Ah dangit. Richmond Magazine has rerun predictions readers had way back in 2012. The first one: "I would like to see a fully functioning mass-transit regional bus system that really works. It would be great to be able to get from Chesterfield to Henrico easily on a bus." Aside from the depressing public transportation bits (a lot of folks were really stoked on light rail back in 2012), there are a bunch of other interesting predictions and hopes. Special shoutout to Joan Sherwood who hoped that "a really nice bike/walking trail is completed from Shockoe Bottom to Williamsburg along Route 5." Your wish has been granted, Joan!

Please don't shoot your gun off into the air to celebrate the coming of the new year—or anything else. Maybe, just get rid of your gun entirely?

The Valentine continues their Controversy/History series tonight at 6:00 PM with a discussion on immigration. Start 2018 off right by learning stuff and having scintillating conversation with fellow Richmonders.

This morning's longread

Show your work: The new terms for trust in journalism

I really enjoy this list of 11 things journalists / newspapers can (and should) do to earn their audience's trust in a world where direct reader support seems to be one of the few viable paths forward. I hope you see a few of these things in Good Morning, RVA—not that this is necessarily journalism, but it is reader-supported!
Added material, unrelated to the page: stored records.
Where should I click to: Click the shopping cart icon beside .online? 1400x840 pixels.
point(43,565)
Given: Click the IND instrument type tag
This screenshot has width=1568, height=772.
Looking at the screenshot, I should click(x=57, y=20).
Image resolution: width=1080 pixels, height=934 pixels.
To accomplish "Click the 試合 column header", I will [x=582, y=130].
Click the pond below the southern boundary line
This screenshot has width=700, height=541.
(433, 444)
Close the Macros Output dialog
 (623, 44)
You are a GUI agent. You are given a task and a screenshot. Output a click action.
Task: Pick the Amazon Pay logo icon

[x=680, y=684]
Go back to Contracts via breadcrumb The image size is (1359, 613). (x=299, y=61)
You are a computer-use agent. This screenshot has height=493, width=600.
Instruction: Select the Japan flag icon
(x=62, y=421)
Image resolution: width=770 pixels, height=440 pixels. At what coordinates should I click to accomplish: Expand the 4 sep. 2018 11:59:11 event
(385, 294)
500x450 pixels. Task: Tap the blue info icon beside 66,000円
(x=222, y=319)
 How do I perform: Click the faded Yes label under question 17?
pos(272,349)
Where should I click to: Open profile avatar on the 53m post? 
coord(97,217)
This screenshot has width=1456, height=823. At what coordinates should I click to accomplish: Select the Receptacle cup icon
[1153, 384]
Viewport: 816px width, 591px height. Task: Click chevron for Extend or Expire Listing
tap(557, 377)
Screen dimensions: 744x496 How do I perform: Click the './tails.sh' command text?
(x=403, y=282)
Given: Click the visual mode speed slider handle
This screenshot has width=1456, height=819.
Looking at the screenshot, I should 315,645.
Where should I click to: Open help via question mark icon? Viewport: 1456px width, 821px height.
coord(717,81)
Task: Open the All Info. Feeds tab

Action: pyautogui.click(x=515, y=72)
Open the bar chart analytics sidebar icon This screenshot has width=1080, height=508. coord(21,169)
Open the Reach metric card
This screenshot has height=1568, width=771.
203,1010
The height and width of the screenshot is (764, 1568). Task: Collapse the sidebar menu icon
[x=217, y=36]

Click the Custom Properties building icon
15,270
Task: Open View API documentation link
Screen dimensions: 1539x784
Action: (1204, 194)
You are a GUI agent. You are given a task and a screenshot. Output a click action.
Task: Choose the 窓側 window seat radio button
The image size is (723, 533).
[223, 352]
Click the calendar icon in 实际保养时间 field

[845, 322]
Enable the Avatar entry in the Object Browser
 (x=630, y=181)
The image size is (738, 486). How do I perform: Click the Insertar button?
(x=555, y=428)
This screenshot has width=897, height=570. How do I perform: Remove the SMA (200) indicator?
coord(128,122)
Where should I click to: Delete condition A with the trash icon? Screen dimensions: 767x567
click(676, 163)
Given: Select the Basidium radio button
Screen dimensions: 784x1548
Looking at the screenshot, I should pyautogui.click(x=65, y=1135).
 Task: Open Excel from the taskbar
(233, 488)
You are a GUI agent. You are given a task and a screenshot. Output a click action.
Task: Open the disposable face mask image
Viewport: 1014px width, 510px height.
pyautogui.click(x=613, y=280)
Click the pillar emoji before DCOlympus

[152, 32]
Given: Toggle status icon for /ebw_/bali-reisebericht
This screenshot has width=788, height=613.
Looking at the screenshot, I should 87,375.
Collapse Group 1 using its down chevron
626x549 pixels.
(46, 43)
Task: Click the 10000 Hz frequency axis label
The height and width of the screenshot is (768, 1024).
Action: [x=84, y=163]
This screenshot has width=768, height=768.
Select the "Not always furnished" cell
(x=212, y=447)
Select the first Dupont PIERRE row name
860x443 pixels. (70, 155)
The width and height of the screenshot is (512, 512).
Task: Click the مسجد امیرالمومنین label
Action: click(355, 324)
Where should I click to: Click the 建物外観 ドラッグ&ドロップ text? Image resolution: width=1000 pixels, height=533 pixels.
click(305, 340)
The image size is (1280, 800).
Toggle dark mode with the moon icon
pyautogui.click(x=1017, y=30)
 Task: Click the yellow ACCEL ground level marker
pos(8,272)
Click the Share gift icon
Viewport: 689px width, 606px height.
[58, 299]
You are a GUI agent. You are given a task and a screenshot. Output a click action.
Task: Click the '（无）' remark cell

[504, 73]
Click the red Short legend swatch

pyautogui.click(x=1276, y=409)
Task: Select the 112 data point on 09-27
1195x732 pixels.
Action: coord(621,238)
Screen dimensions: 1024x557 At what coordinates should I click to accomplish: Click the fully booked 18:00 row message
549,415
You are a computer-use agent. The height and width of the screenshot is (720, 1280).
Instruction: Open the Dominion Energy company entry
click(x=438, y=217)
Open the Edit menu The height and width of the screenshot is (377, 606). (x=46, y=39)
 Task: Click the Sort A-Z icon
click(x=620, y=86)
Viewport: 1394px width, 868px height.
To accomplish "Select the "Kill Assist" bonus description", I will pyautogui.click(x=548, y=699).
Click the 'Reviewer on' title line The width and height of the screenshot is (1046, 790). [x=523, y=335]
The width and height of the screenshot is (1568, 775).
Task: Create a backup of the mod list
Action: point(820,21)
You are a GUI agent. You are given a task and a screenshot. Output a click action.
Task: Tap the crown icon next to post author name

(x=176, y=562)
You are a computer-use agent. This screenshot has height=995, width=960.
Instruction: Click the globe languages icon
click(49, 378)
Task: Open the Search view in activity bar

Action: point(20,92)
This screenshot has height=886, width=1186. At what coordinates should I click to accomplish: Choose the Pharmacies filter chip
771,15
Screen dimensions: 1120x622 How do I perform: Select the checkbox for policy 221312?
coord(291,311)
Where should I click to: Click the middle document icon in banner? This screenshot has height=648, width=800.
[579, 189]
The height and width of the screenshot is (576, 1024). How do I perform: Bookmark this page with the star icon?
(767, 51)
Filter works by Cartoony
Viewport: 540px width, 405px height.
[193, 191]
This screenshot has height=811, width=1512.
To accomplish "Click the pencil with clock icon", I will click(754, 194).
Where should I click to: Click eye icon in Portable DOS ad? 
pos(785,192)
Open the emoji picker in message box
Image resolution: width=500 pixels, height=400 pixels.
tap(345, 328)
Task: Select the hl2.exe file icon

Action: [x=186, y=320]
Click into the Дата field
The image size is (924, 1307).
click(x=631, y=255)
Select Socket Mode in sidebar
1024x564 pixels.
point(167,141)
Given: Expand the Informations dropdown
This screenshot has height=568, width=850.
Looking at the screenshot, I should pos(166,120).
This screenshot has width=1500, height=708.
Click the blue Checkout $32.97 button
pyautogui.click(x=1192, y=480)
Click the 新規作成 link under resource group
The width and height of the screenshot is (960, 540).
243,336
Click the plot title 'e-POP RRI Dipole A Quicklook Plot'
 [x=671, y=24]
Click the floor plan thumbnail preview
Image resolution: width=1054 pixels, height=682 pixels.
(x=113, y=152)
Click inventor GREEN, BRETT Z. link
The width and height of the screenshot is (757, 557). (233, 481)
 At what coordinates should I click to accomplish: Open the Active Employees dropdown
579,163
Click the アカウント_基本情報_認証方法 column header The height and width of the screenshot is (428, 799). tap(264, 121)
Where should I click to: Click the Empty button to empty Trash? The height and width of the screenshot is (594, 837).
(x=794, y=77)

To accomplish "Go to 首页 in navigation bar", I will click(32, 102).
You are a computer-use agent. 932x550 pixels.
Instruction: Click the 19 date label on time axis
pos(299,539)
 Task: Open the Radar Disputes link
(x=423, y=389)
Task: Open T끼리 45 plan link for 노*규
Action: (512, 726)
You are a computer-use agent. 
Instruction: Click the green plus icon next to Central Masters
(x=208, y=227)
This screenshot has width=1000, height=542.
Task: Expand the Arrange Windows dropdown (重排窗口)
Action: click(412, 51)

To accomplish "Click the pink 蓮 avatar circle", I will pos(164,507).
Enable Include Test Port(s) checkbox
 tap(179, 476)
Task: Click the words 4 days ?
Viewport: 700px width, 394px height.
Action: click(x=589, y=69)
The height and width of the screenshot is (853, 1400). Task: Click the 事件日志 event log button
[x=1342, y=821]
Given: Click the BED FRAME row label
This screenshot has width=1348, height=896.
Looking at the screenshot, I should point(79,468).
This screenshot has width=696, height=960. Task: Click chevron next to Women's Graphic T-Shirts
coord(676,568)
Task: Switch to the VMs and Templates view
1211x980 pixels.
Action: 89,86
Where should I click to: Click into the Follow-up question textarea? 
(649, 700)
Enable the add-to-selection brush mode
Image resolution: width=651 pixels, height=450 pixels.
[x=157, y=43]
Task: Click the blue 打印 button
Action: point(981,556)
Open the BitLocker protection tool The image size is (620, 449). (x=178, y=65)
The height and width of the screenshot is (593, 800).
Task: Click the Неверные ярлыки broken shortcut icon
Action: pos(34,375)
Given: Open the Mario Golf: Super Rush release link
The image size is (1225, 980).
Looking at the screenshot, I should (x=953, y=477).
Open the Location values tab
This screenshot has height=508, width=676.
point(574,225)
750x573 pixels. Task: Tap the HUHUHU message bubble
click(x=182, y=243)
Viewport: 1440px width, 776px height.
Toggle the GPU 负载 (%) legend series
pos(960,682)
Even more than “show your work,” this phrase captures what’s different about the manufacture of trust by means of transparency. Instead of an assertion of authority (trust us, we’re pros at this) an invitation to inspect the evidence. Here’s how I described it in 2015: A news organization renders a judgment, and then provides the users with the tools and information to “check” that judgment by conducting essentially the same operation themselves. If I summarize what Senator Rand Paul said on ‘Face the Nation’ this week, and then link to the transcript so you can assess for yourself whether my summary is fair and accurate, I’m not asking you to take my word for it. I’m allowing you to discover on your own how faithful my summary is to the original. If my paraphrase is tendentious, you have everything you need to find me out and dock me points for distorting what Senator Paul said. But if my description is confirmed by the transcript I showed you, that’s points for me.

If you’d like your longread to show up here, go chip in a couple bucks on the ol’ Patreon.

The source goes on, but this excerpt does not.